Salmon with Akajiso (Red Shiso) Pesto
I hate talking about it, but I’ve been sort of counting my calories the past week or so. I should have started a few months ago, but we’ve only just started to have nice weather. Cloudy days were invented for chicken and dumplings, and we’ve had plenty of both around here. But now, alas, I am taking my young son to swimming lessons every day, and there’s nothing as unforgiving as dappled morning light, glinting cruelly off the water onto a pale, soft tummy. My pale, soft tummy.
My belly used to be as taut as the head of a conga, and then it housed a growing boy. Though I think I have bounced back fairly neatly from childbirth, there’s just a slack, lived-in quality to my skin and my body that will only be exacerbated as I continue to grow into myself. It’s easier to eat less cheese than to accept a softer version of myself.
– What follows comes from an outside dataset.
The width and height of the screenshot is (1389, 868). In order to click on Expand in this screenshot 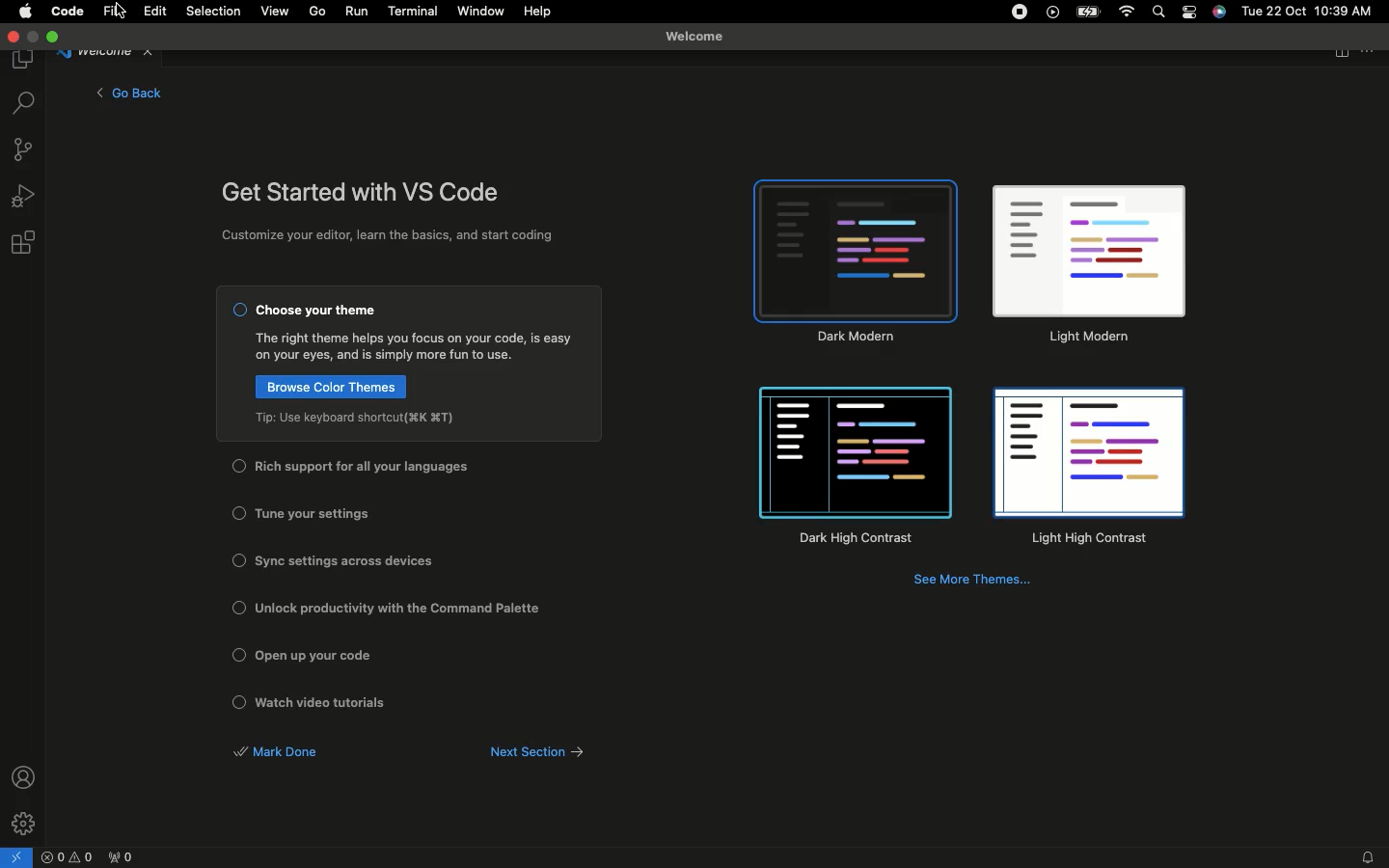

This is a nice piece of broiled salmon, a perfect Summer Thing. It is a loose pesto of akajiso, also known as red perilla, or red shiso. Normally, akajiso is used to give umeboshi their signature rosy hue, but it makes a wonderful sauce when pureed with sesame oil and black sesame seeds, shallots, and a dribble of ponzu.
Served with a bowl of steamed rice and a warm salad of lightly sauteed radishes and snow peas, it is a perfectly balanced meal; summery and all that, full of antioxidants and those things that let us pat ourselves on the back. I didn’t even miss the cheese.